Data records
—————

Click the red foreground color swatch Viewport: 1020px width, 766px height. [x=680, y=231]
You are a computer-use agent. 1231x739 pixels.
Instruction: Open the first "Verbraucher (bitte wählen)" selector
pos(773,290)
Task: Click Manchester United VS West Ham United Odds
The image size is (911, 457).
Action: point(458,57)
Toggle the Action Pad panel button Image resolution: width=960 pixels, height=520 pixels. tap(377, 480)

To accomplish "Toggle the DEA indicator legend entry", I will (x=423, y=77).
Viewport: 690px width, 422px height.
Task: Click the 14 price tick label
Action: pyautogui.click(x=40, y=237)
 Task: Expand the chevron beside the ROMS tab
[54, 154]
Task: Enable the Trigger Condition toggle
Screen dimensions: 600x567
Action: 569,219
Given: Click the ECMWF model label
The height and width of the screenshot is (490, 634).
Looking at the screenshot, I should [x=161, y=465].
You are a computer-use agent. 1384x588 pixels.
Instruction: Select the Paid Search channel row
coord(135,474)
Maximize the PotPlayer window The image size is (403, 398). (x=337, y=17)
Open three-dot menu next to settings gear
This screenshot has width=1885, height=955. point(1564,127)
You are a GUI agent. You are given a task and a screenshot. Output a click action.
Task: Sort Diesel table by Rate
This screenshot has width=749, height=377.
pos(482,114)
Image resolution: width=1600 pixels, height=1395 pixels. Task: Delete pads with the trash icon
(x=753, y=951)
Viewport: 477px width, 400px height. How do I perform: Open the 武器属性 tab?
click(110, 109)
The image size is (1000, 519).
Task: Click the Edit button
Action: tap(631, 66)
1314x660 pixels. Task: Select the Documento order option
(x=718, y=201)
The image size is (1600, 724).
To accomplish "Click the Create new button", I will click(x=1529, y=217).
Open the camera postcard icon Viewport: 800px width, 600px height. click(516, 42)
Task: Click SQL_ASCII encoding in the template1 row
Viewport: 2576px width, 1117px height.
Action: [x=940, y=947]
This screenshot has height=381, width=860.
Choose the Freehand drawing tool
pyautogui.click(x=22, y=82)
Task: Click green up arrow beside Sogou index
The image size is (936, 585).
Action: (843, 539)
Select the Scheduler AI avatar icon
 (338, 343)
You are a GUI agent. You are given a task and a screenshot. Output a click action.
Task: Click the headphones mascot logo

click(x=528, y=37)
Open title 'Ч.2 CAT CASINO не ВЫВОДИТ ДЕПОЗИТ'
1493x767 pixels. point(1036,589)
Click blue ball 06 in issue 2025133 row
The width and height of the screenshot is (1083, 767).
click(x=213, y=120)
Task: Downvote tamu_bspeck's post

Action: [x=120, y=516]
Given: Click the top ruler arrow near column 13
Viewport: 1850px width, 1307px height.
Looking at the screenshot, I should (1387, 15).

—————

- Work to complete
Each line of the records that holds the word "agent" should be copied out.

- Exercise answer
You are a computer-use agent. 1231x739 pixels.
You are a computer-use agent. 1384x588 pixels.
You are a GUI agent. You are given a task and a screenshot. Output a click action.
You are a GUI agent. You are given a task and a screenshot. Output a click action.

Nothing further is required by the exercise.